[Records contained in a dataset]
= Beginning of Section =

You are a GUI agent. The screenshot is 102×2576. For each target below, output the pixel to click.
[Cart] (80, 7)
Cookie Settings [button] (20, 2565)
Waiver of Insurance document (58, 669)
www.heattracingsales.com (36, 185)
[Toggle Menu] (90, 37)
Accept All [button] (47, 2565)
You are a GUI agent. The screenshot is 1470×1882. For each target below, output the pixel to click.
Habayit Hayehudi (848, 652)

= End of Section =
= Beginning of Section =

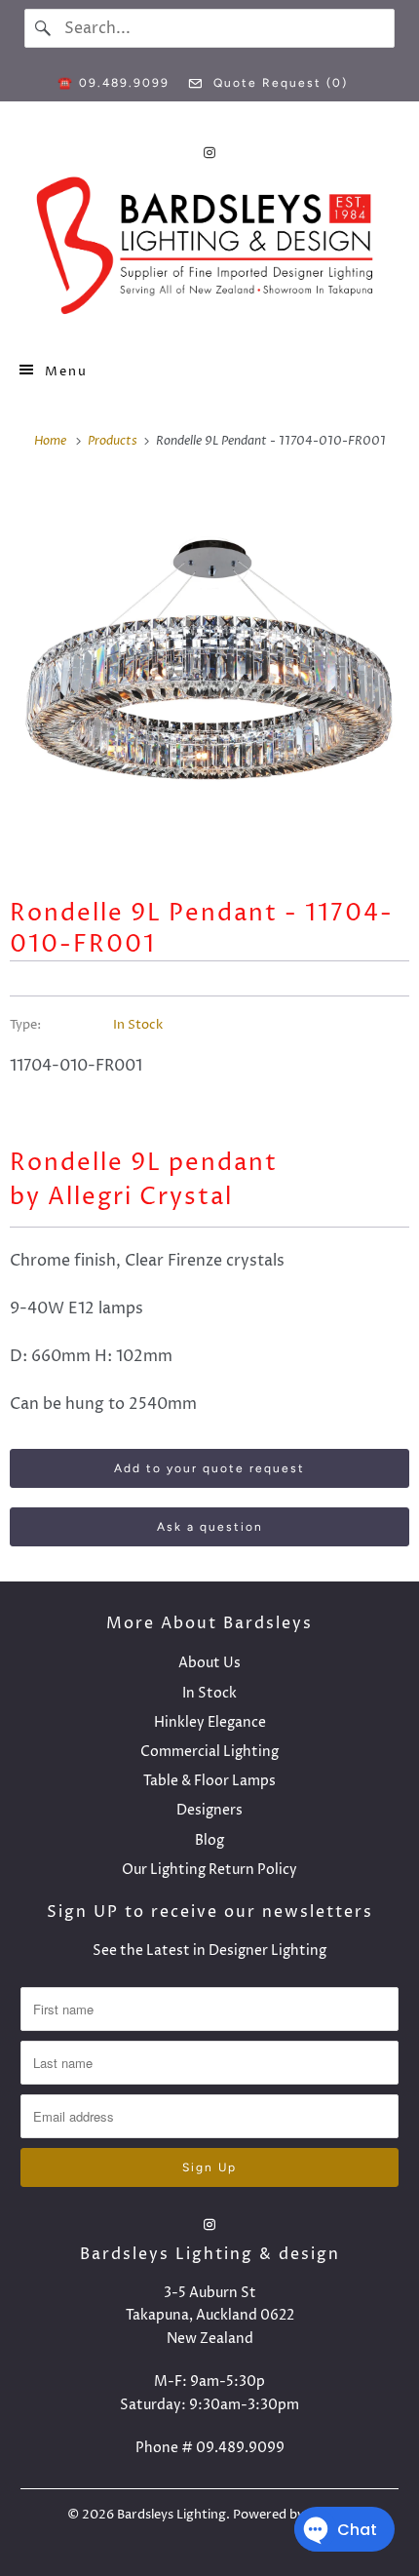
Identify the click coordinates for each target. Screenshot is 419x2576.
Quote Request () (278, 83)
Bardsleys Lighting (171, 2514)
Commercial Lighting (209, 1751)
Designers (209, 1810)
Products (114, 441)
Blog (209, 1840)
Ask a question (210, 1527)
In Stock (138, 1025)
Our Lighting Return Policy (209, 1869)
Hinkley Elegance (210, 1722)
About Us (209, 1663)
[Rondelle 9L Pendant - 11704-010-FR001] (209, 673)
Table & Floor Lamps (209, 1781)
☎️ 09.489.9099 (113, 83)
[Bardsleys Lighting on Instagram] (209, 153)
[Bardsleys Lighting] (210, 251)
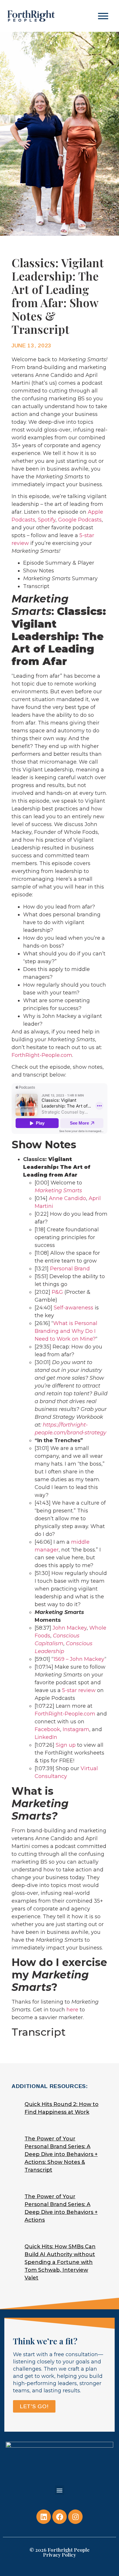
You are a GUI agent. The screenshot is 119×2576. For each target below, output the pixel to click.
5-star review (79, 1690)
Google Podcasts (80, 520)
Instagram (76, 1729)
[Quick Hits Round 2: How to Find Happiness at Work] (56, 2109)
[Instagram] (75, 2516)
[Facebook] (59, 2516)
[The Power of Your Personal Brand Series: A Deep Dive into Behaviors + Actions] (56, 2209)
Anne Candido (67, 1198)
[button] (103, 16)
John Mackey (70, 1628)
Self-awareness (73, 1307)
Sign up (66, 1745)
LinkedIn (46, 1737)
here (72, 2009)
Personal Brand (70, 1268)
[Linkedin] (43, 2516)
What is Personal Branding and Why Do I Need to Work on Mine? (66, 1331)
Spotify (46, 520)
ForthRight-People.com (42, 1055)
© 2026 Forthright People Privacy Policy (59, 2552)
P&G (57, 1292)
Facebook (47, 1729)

= End of Section =

Copy every line of the data above in which the string "Policy" appears.

*Response below*
Our Lighting Return Policy (209, 1869)
© 2026 Forthright People Privacy Policy (59, 2552)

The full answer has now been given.